**INSTRUCTIONS FOR THE TASK**
Filter the entries below down to the lines that hold "icon".

**********

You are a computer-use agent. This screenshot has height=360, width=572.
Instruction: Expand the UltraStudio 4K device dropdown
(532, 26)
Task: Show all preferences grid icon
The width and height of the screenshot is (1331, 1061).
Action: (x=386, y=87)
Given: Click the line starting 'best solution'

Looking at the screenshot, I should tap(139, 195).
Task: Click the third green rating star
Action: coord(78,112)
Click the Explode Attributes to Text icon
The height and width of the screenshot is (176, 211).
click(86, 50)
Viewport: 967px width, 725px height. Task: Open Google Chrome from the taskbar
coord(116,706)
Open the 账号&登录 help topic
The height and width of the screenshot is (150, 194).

**********

**SOLUTION**
Task: Show all preferences grid icon
Click the Explode Attributes to Text icon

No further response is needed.